**CHALLENGE 1:** In the passage on age bias in marketing, why can older people be more creative? Answer in one to three sentences.
**CHALLENGE 2:** Retype part of the passage on age bias in marketing word for word, beginning with the words "That ‘discomfort’ with" and stopping after "of any ground.".

**PASSAGE:**
• • • • •

Our industry associates the ability to think, act and execute creatively with age. Not talent. And the only culture we tolerate is of the POP kind. Growing old correlates with the incapacity to learn, change or even use new technology. Even the algorithms agree. Listen to the Backstreet Boys on Spotify, and you are in imminent danger to be retargeted with an ad for the latest Swiss hearing aid device or a sleek titanium hip replacement.

That ‘discomfort’ with age has nothing to do with any digital transformation. It has been transporting senior marketers into an inverted ‘Hunger Games’ for decades – a parallel universe where all the 40+ have been retired en masse to pursue other, mostly personal, interests. The 2018 IPA census showed that only 6% of staff in member agencies are over 50, compared with 31% of the workforce.

It’s an economic catastrophe and management nonsense, no less. And it is ridiculously devoid of any ground.

In a study carried out from 2007 to 2021, James Freyer (Dartmouth College) demonstrated that there is a strong and robust correlation between the size of the prime-age workforce, centered around the 40-year-old cohort, and total productivity. Forces that are relatively (too) young or (too) old tend to have lower productivity. The more diverse a business is – in terms of gender, ethnicity and age – the more successful the business will be. Simply put, diverse businesses are more profitable.

Why is it then that the marketing function is so much more age-biased than, say, finance or logistics? Does age really correlate negatively to strategic thinking, creative inspiration or innovation adoption?

The answer is a resounding no on all aspects:

  • Professionals who earn their living with their brains (teachers, historians, philosophers...) are all prone to ‘late’ cognitive peaks. And cognitive declines are at worse gradual but mostly negligible. Older marketers don’t think less or slow or fast. They just keep thinking. And doing. Except they may work faster.

  • All creative professions (acting, singing, dancing, architecture...) reward experience with the highest recognition. 40 is not necessarily your prime if you are a musician, a writer, a dancer or even an NFT producer. Experience gives creative minds a ‘don’t give a toss’ approach to life and work that actually encourages risk-taking and propensity to break the mold. In more scientific terms, a looser frontal lobe organization can heighten creativity in older people. As Professor Rex Jung puts it: “You have lots of data at your hands and you have fewer brakes on your frontal inhibitors: you can put things together in your novel and useful way.”

  • Would it be then that senior marketers cannot embrace innovation and innovative practices (read digital)? It would if you consider that being on TikTok means understanding how to use TikTok in your plans. Most company leaders still mistakenly gauge the pace of adoption of new toys as proof that their internal marketing team is innovative, cutting edge and focused on performance. Activity v action. I hear that this is even one of the most discussed topics on Clubhouse.

• • • • •

**DATA EXCERPT:**
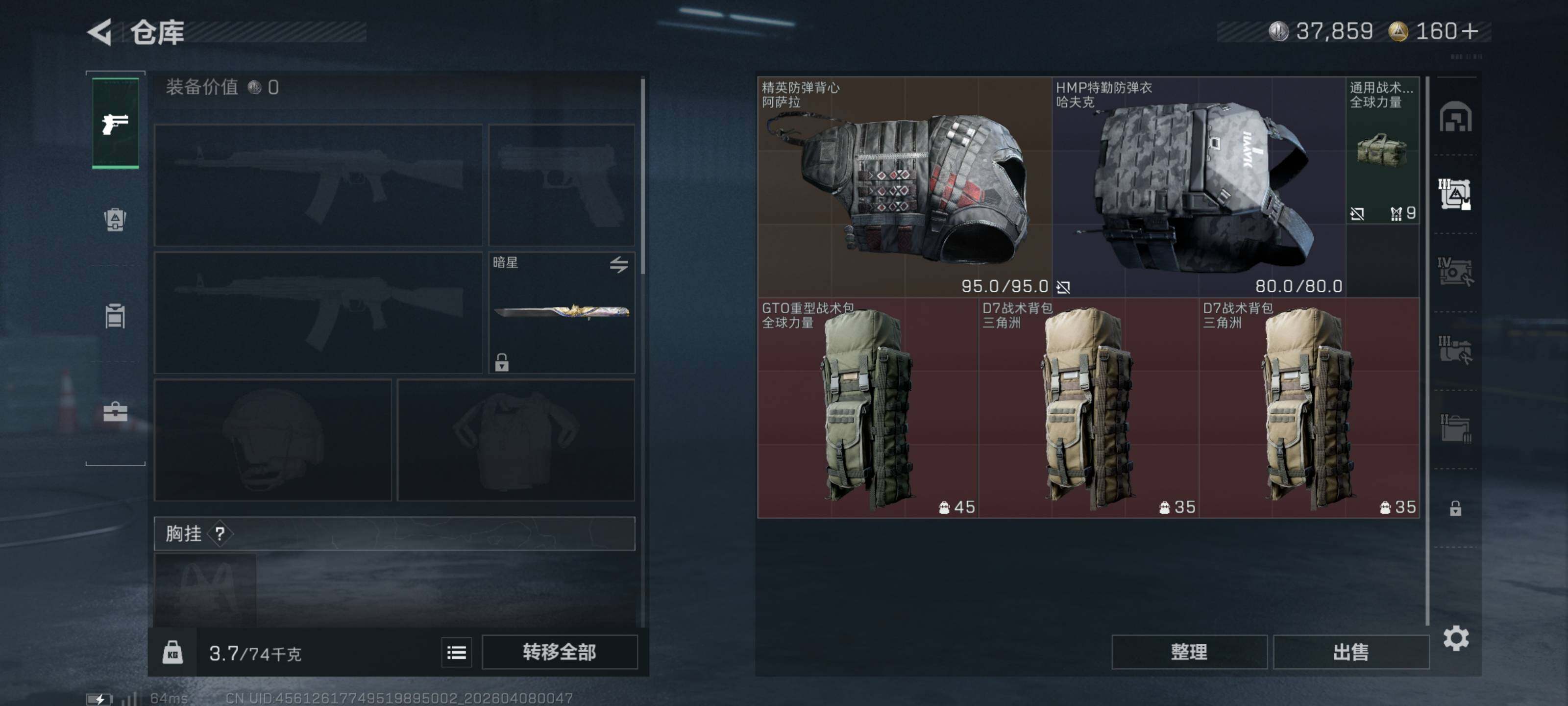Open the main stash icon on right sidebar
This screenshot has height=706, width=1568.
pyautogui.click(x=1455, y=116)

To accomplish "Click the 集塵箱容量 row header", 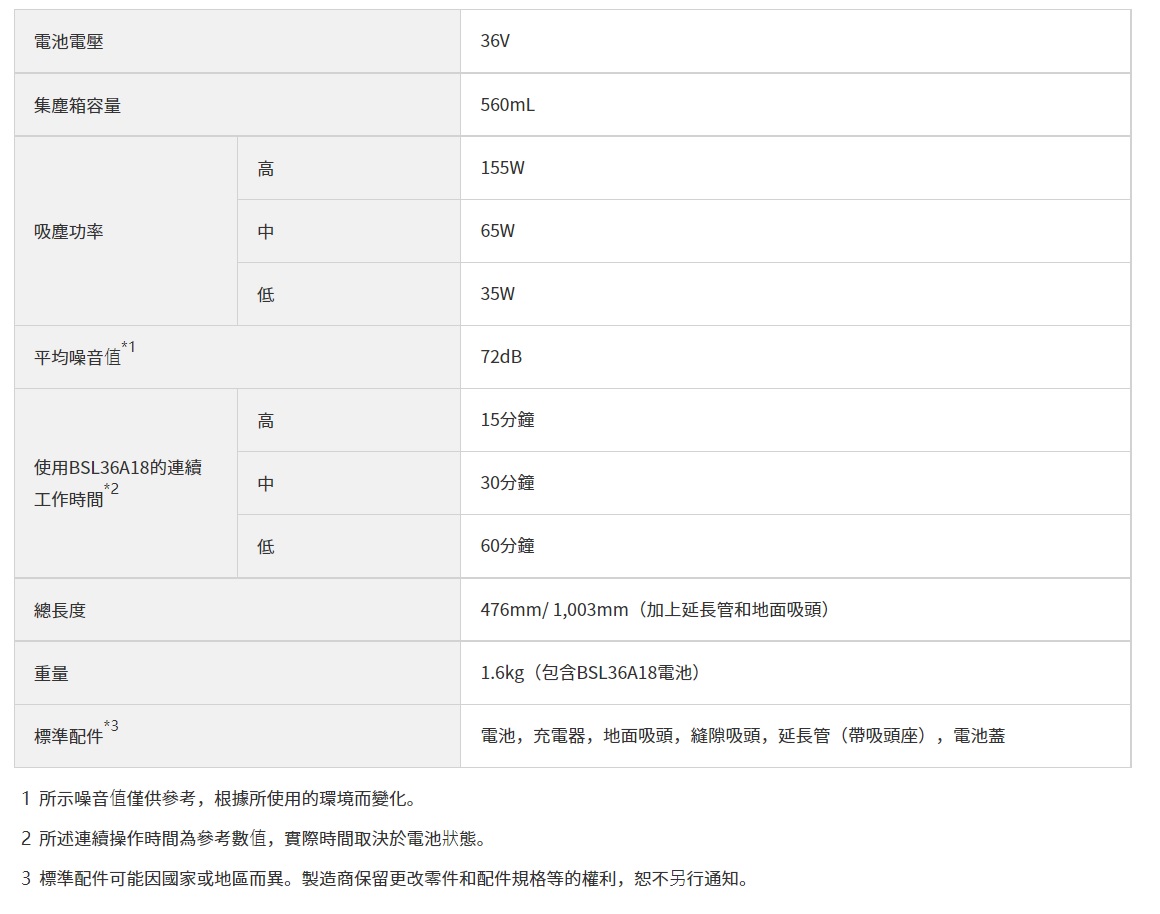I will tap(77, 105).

• • • • •

**EXPECTED ANSWER 1:** Experience gives creative minds a "don't give a toss" approach to life and work, which encourages risk-taking and a readiness to break the mold. A looser frontal lobe organization can also heighten creativity, because older people have lots of data at hand and fewer brakes on their frontal inhibitors, so they can put things together in novel and useful ways.

**EXPECTED ANSWER 2:**
That ‘discomfort’ with age has nothing to do with any digital transformation. It has been transporting senior marketers into an inverted ‘Hunger Games’ for decades – a parallel universe where all the 40+ have been retired en masse to pursue other, mostly personal, interests. The 2018 IPA census showed that only 6% of staff in member agencies are over 50, compared with 31% of the workforce.

It’s an economic catastrophe and management nonsense, no less. And it is ridiculously devoid of any ground.